> **Work instructions**
Retype all of the material below without changing anything, but leave the pictures out.

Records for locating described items
═══

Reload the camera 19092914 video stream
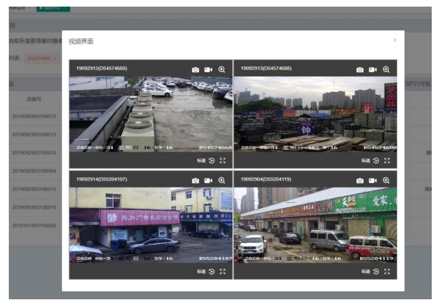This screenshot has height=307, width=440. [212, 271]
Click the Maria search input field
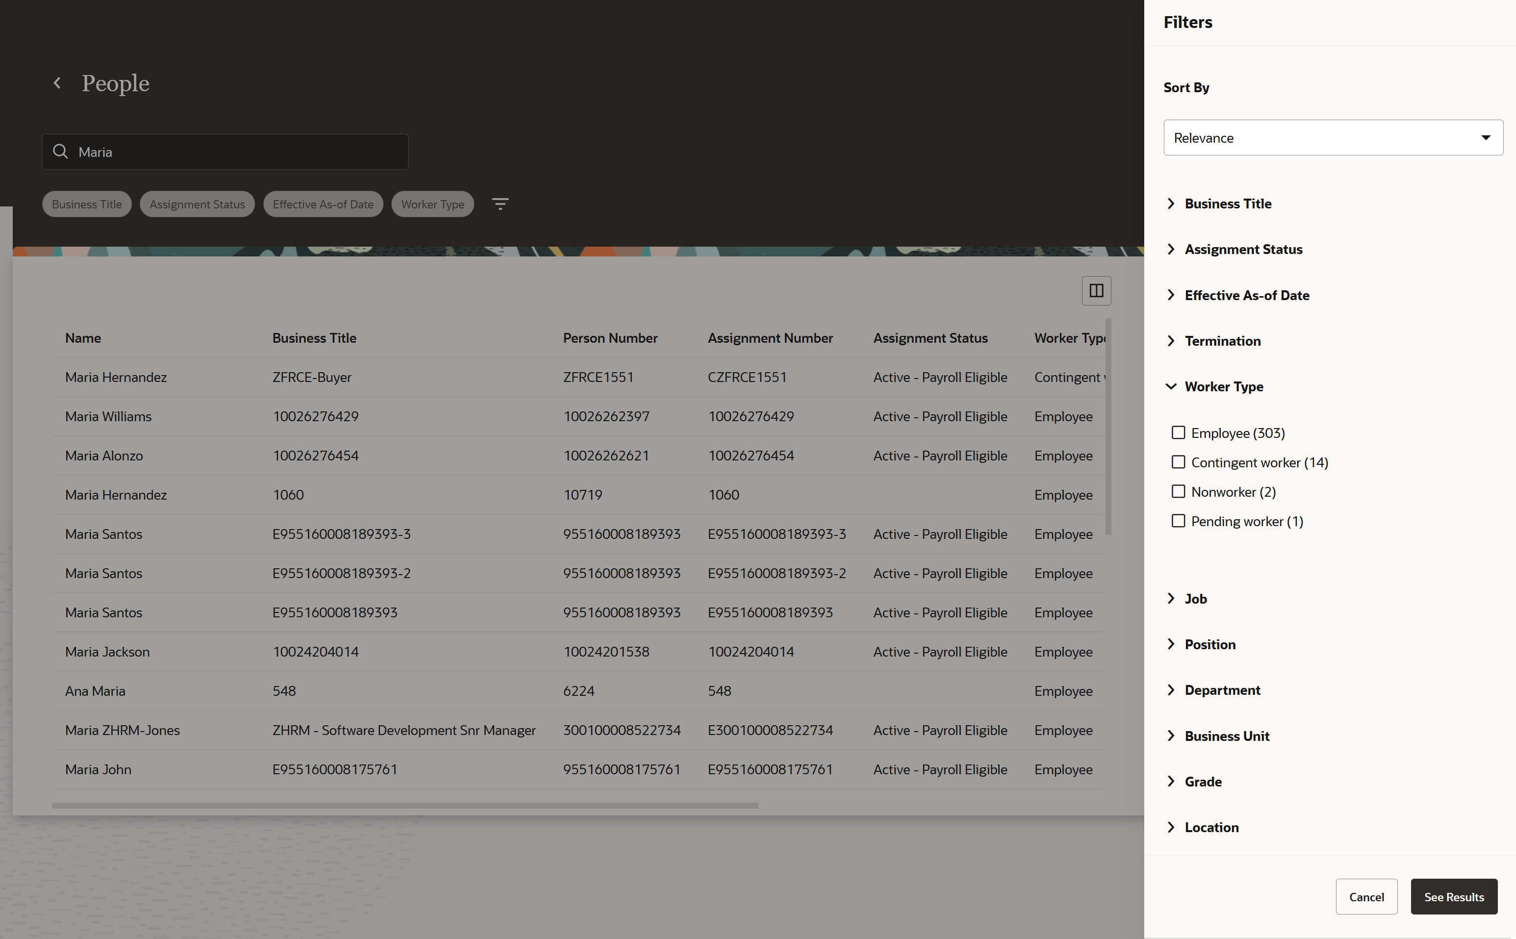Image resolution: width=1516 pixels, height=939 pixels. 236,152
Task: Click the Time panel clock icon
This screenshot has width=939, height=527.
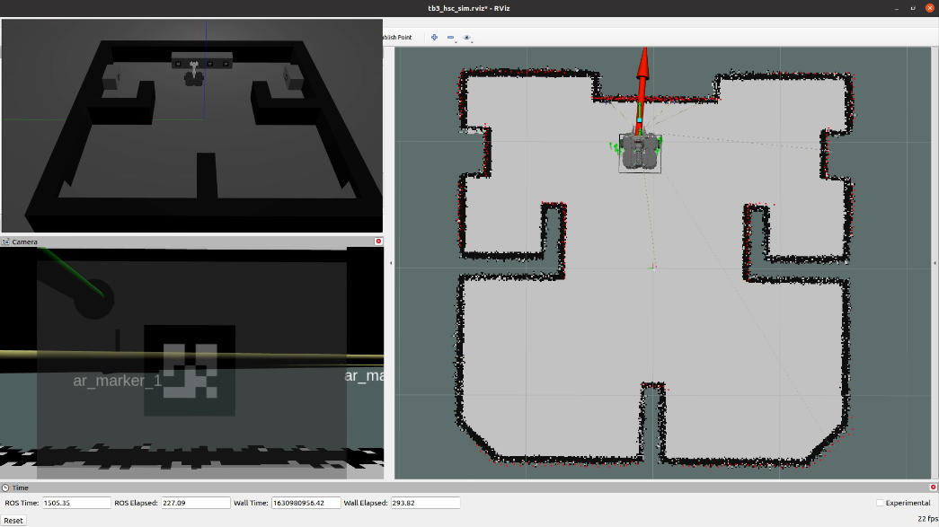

═══

> **Task response**
Reload the camera 19092914 video stream
This screenshot has height=307, width=440. [212, 271]
Click the Maria search input field
Image resolution: width=1516 pixels, height=939 pixels. 236,152
Task: Click the Time panel clock icon
This screenshot has width=939, height=527.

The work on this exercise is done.